• _Data extract_:
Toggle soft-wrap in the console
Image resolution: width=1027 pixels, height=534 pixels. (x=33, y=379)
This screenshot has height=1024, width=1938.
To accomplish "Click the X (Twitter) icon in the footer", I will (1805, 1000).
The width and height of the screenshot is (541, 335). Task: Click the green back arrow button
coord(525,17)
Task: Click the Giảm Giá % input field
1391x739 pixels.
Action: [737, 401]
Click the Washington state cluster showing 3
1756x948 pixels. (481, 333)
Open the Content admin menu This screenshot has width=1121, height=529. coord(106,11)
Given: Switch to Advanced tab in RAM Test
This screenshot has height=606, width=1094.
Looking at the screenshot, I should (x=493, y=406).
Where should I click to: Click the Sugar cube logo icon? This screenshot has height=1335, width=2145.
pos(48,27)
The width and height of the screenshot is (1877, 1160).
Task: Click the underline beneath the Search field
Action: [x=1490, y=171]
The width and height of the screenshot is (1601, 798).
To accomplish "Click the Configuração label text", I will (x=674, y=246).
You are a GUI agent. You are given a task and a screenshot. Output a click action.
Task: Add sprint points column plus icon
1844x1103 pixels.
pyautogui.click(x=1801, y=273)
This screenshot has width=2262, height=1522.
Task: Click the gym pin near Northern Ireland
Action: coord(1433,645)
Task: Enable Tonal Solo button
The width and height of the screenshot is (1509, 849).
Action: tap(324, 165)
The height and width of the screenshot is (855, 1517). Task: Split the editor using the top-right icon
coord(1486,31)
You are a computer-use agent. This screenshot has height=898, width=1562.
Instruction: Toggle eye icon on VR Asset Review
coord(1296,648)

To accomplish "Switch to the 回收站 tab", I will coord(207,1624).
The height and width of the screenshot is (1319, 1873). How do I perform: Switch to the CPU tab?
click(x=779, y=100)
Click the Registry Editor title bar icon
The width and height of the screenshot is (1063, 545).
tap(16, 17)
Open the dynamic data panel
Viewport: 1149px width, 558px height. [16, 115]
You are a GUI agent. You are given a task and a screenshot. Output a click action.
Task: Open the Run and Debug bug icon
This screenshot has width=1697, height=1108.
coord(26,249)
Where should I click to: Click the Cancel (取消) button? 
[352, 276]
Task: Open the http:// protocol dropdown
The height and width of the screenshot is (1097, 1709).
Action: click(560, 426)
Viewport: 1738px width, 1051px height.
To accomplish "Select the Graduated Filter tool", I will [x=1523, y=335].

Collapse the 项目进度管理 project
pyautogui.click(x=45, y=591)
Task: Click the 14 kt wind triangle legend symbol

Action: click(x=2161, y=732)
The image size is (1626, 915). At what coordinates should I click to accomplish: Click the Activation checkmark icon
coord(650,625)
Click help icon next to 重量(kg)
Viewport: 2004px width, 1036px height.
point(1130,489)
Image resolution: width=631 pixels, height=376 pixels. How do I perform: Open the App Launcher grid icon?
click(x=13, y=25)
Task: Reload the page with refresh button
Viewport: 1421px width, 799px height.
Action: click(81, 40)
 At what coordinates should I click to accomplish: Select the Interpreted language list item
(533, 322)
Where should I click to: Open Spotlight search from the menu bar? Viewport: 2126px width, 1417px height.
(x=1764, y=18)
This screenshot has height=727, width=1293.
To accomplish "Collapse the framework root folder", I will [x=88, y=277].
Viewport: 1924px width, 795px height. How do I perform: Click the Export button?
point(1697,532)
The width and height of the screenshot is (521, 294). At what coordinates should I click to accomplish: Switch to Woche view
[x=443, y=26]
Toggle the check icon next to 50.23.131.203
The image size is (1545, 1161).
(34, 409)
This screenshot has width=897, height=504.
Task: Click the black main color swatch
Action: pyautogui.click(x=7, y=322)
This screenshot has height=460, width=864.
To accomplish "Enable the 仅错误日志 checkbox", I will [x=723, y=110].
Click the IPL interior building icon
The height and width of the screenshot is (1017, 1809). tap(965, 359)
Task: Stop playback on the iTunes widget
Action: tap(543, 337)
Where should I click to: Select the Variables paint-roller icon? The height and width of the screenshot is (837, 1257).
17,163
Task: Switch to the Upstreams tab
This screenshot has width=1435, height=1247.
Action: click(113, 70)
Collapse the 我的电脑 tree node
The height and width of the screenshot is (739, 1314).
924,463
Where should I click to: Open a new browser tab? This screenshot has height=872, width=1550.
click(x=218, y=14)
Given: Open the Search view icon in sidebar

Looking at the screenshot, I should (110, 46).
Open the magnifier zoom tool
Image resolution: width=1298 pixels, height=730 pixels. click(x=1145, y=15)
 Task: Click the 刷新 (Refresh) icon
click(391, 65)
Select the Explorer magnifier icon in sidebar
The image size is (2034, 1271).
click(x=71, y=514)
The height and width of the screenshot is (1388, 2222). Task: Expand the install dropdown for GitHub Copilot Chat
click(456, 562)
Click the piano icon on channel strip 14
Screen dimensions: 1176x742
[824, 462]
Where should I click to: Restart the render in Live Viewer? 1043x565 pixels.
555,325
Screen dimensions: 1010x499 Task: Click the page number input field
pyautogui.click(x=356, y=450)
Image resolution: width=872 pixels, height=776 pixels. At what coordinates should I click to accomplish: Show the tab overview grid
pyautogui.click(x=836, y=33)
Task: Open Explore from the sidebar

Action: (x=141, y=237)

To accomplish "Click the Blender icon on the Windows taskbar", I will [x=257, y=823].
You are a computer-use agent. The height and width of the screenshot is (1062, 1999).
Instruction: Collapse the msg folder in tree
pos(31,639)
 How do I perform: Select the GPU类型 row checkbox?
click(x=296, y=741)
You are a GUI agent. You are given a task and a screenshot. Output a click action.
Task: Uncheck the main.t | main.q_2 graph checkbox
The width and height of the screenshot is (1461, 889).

• _Assignment_: Repeat all the lines above verbatim.

• _Exercise output_:
Toggle soft-wrap in the console
Image resolution: width=1027 pixels, height=534 pixels. (x=33, y=379)
This screenshot has height=1024, width=1938.
To accomplish "Click the X (Twitter) icon in the footer", I will (1805, 1000).
The width and height of the screenshot is (541, 335). Task: Click the green back arrow button
coord(525,17)
Task: Click the Giảm Giá % input field
1391x739 pixels.
Action: [737, 401]
Click the Washington state cluster showing 3
1756x948 pixels. (481, 333)
Open the Content admin menu This screenshot has width=1121, height=529. coord(106,11)
Given: Switch to Advanced tab in RAM Test
This screenshot has height=606, width=1094.
Looking at the screenshot, I should (x=493, y=406).
Where should I click to: Click the Sugar cube logo icon? This screenshot has height=1335, width=2145.
pos(48,27)
The width and height of the screenshot is (1877, 1160).
Task: Click the underline beneath the Search field
Action: [x=1490, y=171]
The width and height of the screenshot is (1601, 798).
To accomplish "Click the Configuração label text", I will (x=674, y=246).
You are a GUI agent. You are given a task and a screenshot. Output a click action.
Task: Add sprint points column plus icon
1844x1103 pixels.
pyautogui.click(x=1801, y=273)
This screenshot has width=2262, height=1522.
Task: Click the gym pin near Northern Ireland
Action: coord(1433,645)
Task: Enable Tonal Solo button
The width and height of the screenshot is (1509, 849).
Action: tap(324, 165)
The height and width of the screenshot is (855, 1517). Task: Split the editor using the top-right icon
coord(1486,31)
You are a computer-use agent. This screenshot has height=898, width=1562.
Instruction: Toggle eye icon on VR Asset Review
coord(1296,648)

To accomplish "Switch to the 回收站 tab", I will coord(207,1624).
The height and width of the screenshot is (1319, 1873). How do I perform: Switch to the CPU tab?
click(x=779, y=100)
Click the Registry Editor title bar icon
The width and height of the screenshot is (1063, 545).
tap(16, 17)
Open the dynamic data panel
Viewport: 1149px width, 558px height. [16, 115]
You are a GUI agent. You are given a task and a screenshot. Output a click action.
Task: Open the Run and Debug bug icon
This screenshot has width=1697, height=1108.
coord(26,249)
Where should I click to: Click the Cancel (取消) button? 
[352, 276]
Task: Open the http:// protocol dropdown
The height and width of the screenshot is (1097, 1709).
Action: click(560, 426)
Viewport: 1738px width, 1051px height.
To accomplish "Select the Graduated Filter tool", I will [x=1523, y=335].

Collapse the 项目进度管理 project
pyautogui.click(x=45, y=591)
Task: Click the 14 kt wind triangle legend symbol

Action: click(x=2161, y=732)
The image size is (1626, 915). At what coordinates should I click to accomplish: Click the Activation checkmark icon
coord(650,625)
Click help icon next to 重量(kg)
Viewport: 2004px width, 1036px height.
point(1130,489)
Image resolution: width=631 pixels, height=376 pixels. How do I perform: Open the App Launcher grid icon?
click(x=13, y=25)
Task: Reload the page with refresh button
Viewport: 1421px width, 799px height.
Action: click(81, 40)
 At what coordinates should I click to accomplish: Select the Interpreted language list item
(533, 322)
Where should I click to: Open Spotlight search from the menu bar? Viewport: 2126px width, 1417px height.
(x=1764, y=18)
This screenshot has height=727, width=1293.
To accomplish "Collapse the framework root folder", I will [x=88, y=277].
Viewport: 1924px width, 795px height. How do I perform: Click the Export button?
point(1697,532)
The width and height of the screenshot is (521, 294). At what coordinates should I click to accomplish: Switch to Woche view
[x=443, y=26]
Toggle the check icon next to 50.23.131.203
The image size is (1545, 1161).
(34, 409)
This screenshot has width=897, height=504.
Task: Click the black main color swatch
Action: pyautogui.click(x=7, y=322)
This screenshot has height=460, width=864.
To accomplish "Enable the 仅错误日志 checkbox", I will [x=723, y=110].
Click the IPL interior building icon
The height and width of the screenshot is (1017, 1809). tap(965, 359)
Task: Stop playback on the iTunes widget
Action: tap(543, 337)
Where should I click to: Select the Variables paint-roller icon? The height and width of the screenshot is (837, 1257).
17,163
Task: Switch to the Upstreams tab
This screenshot has width=1435, height=1247.
Action: click(113, 70)
Collapse the 我的电脑 tree node
The height and width of the screenshot is (739, 1314).
924,463
Where should I click to: Open a new browser tab? This screenshot has height=872, width=1550.
click(x=218, y=14)
Given: Open the Search view icon in sidebar

Looking at the screenshot, I should (110, 46).
Open the magnifier zoom tool
Image resolution: width=1298 pixels, height=730 pixels. click(x=1145, y=15)
 Task: Click the 刷新 (Refresh) icon
click(391, 65)
Select the Explorer magnifier icon in sidebar
The image size is (2034, 1271).
click(x=71, y=514)
The height and width of the screenshot is (1388, 2222). Task: Expand the install dropdown for GitHub Copilot Chat
click(456, 562)
Click the piano icon on channel strip 14
Screen dimensions: 1176x742
[824, 462]
Where should I click to: Restart the render in Live Viewer? 1043x565 pixels.
555,325
Screen dimensions: 1010x499 Task: Click the page number input field
pyautogui.click(x=356, y=450)
Image resolution: width=872 pixels, height=776 pixels. At what coordinates should I click to accomplish: Show the tab overview grid
pyautogui.click(x=836, y=33)
Task: Open Explore from the sidebar

Action: (x=141, y=237)

To accomplish "Click the Blender icon on the Windows taskbar", I will [x=257, y=823].
You are a computer-use agent. The height and width of the screenshot is (1062, 1999).
Instruction: Collapse the msg folder in tree
pos(31,639)
 How do I perform: Select the GPU类型 row checkbox?
click(x=296, y=741)
You are a GUI agent. You are given a task and a screenshot. Output a click action.
Task: Uncheck the main.t | main.q_2 graph checkbox
The width and height of the screenshot is (1461, 889).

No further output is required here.